=== The problem ===
Print, exactly as they appear in the listing below, the lines from the line with "Viewport: 1024px width, 367px height." to the line with "Click the printer icon in calendar toolbar", with both end lines kept.
Records provided: Begin
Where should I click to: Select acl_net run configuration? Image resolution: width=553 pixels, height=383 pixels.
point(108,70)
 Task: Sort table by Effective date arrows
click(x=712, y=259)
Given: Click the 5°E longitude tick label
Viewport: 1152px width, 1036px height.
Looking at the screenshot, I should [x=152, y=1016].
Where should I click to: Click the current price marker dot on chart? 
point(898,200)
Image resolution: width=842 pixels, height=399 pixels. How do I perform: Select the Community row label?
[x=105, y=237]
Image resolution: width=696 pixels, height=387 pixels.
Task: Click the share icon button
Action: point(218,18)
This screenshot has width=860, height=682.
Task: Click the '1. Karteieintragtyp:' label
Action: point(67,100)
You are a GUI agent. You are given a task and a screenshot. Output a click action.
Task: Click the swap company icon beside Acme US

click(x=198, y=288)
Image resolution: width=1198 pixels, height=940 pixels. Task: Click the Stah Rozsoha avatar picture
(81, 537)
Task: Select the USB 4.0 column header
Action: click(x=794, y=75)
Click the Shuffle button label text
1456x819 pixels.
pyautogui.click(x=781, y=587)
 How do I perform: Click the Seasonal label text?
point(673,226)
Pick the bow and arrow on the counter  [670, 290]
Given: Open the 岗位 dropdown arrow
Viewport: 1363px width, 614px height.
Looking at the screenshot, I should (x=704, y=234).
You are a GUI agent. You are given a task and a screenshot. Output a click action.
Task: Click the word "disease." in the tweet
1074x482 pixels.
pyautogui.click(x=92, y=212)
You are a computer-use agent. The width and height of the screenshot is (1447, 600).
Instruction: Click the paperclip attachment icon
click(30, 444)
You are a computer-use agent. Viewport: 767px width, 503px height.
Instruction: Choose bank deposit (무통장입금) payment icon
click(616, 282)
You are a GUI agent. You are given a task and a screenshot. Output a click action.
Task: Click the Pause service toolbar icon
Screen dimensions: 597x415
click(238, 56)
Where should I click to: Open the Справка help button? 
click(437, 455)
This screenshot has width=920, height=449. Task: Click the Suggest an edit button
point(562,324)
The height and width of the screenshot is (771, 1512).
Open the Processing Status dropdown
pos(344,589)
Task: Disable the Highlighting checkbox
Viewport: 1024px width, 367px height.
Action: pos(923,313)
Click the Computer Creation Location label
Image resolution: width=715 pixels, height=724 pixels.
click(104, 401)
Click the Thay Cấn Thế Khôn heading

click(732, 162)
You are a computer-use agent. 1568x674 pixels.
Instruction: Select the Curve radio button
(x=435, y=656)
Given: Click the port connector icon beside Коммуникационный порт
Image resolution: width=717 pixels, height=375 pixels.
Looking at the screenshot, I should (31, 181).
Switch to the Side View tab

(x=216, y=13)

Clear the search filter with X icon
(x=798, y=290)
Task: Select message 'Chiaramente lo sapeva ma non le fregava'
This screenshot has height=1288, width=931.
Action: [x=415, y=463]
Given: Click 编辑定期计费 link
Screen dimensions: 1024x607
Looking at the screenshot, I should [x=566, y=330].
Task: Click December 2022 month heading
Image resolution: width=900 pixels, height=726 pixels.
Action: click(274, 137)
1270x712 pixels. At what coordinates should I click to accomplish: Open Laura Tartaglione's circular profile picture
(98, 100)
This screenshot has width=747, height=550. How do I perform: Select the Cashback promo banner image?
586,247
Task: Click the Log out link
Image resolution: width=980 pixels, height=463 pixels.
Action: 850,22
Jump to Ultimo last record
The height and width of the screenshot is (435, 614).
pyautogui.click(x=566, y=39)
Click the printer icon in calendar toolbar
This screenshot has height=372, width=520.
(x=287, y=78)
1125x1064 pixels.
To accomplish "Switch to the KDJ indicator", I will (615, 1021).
Records provided: End
=== Result for this task ===
Viewport: 1024px width, 367px height.
Action: pos(923,313)
Click the Computer Creation Location label
Image resolution: width=715 pixels, height=724 pixels.
click(104, 401)
Click the Thay Cấn Thế Khôn heading

click(732, 162)
You are a computer-use agent. 1568x674 pixels.
Instruction: Select the Curve radio button
(x=435, y=656)
Given: Click the port connector icon beside Коммуникационный порт
Image resolution: width=717 pixels, height=375 pixels.
Looking at the screenshot, I should (31, 181).
Switch to the Side View tab

(x=216, y=13)

Clear the search filter with X icon
(x=798, y=290)
Task: Select message 'Chiaramente lo sapeva ma non le fregava'
This screenshot has height=1288, width=931.
Action: [x=415, y=463]
Given: Click 编辑定期计费 link
Screen dimensions: 1024x607
Looking at the screenshot, I should [x=566, y=330].
Task: Click December 2022 month heading
Image resolution: width=900 pixels, height=726 pixels.
Action: click(274, 137)
1270x712 pixels. At what coordinates should I click to accomplish: Open Laura Tartaglione's circular profile picture
(98, 100)
This screenshot has width=747, height=550. How do I perform: Select the Cashback promo banner image?
586,247
Task: Click the Log out link
Image resolution: width=980 pixels, height=463 pixels.
Action: 850,22
Jump to Ultimo last record
The height and width of the screenshot is (435, 614).
pyautogui.click(x=566, y=39)
Click the printer icon in calendar toolbar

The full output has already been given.